Modeling and forecasting the spread of COVID-19 remains a challenge. This report details three regional-scale models for forecasting and assessing the course of the pandemic: 1) exponential growth, 2) self-exciting branching process, and 3) the susceptible–infected–resistant (SIR) compartment model.
In presenting these models, the authors demonstrate how they are connected and note that in different cases one model may fit better than another.
The illustrates several key points:
- The reproduction number R is highly variable both over time and by location, and this variability is compounded by distancing measures. These variations can be calculated using a stochastic model, and lower R is critical to decreasing strains on health care systems and to creating time to develop effective vaccines and antiviral therapies.
- Mortality data and confirmed case data have statistics that vary by location and by time depending on testing and on accurate accounting of deaths due to the disease. Differences in collection methods and in the accuracy of morbidity and mortality data can lead to different projected outcomes.
- Nonpharmaceutical public health interventions (NPIs) such as social distancing and shelter in place orders offer an important means of reducing the virus’s reproduction number.

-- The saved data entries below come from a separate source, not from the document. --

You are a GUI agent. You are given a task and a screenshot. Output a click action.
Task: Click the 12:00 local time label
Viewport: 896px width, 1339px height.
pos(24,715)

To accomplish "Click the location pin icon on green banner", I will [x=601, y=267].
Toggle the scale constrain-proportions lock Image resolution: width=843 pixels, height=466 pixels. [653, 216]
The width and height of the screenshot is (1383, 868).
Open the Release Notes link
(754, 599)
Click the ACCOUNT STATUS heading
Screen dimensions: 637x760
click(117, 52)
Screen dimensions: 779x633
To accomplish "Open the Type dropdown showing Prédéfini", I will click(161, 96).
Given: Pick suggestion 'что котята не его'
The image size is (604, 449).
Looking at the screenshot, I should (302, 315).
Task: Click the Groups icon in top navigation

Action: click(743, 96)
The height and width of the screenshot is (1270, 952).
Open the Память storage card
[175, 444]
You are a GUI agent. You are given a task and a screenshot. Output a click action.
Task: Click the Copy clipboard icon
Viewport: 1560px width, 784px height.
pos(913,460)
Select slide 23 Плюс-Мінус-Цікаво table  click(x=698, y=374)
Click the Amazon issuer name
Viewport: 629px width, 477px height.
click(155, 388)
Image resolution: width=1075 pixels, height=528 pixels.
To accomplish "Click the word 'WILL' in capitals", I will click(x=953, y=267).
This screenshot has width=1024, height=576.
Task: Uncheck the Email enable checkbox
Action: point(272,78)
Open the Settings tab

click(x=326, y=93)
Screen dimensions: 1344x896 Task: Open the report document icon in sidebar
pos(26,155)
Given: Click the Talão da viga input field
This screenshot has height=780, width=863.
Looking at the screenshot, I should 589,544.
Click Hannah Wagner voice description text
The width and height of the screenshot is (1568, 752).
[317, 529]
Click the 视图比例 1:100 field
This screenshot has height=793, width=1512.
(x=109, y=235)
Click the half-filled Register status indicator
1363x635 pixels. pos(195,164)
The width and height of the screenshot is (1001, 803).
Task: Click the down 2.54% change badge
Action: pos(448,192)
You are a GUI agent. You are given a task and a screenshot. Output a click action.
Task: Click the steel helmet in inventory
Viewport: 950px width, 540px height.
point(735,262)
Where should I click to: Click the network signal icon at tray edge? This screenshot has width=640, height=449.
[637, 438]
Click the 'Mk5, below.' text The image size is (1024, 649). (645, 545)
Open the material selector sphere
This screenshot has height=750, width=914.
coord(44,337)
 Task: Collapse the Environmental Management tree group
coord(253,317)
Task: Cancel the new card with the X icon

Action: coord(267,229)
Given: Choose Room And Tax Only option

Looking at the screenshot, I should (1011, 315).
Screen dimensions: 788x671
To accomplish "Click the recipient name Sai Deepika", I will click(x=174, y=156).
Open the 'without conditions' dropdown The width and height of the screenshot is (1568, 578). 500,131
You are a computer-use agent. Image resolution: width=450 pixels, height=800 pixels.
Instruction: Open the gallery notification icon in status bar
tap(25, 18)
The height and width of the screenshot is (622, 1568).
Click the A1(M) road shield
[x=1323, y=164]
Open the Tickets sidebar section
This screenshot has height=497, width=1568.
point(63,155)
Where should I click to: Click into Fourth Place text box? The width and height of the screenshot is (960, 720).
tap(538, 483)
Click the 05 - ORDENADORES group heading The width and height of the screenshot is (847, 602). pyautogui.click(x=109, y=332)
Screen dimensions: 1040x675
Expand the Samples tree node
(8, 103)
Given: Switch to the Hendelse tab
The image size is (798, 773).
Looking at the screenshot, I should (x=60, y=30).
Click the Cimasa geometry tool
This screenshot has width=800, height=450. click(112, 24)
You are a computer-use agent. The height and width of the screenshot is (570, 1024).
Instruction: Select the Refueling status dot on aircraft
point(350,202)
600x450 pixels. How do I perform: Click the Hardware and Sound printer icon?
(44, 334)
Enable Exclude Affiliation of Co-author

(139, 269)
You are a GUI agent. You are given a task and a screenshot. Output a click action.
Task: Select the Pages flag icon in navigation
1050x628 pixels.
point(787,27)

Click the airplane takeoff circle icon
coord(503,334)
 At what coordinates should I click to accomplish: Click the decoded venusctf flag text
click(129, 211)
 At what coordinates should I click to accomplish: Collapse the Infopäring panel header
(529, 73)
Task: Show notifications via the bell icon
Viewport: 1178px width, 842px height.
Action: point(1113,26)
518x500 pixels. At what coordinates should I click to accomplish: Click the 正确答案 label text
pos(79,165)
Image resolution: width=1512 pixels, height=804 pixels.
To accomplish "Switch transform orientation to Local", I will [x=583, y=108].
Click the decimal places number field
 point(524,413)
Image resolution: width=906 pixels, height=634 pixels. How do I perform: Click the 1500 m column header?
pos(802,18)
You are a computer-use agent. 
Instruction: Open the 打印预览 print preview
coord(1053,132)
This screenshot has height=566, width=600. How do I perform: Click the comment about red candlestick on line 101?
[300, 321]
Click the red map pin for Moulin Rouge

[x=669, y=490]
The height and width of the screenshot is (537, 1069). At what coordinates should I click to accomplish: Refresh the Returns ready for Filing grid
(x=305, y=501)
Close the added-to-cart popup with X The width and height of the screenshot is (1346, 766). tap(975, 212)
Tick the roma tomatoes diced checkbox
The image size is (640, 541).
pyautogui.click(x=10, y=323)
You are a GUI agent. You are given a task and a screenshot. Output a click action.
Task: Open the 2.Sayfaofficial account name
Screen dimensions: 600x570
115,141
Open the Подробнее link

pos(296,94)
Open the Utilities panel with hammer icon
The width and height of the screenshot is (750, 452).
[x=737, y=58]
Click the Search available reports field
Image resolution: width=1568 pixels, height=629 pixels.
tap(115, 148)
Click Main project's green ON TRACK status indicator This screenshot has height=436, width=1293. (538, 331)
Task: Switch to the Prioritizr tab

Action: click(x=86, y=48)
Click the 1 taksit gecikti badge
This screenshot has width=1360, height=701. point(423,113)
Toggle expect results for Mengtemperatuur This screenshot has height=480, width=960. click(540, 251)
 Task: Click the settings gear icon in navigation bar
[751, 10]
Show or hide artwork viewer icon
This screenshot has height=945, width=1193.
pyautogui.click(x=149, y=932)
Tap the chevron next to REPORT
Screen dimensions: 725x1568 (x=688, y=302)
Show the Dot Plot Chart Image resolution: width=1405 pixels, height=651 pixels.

- NPIs may not have a substantial impact on the total number of infections unless sustained over time. Policy makers should be cautious about scaling back distancing measures after early signs of effectiveness.
In sum, this report demonstrates the utility of parsimonious models for early-time data and provides an accessible framework for generating policy-relevant insights into its course. The models highlight the dangers of relaxing nonpharmaceutical public health interventions in the absence of a vaccine or antiviral therapies.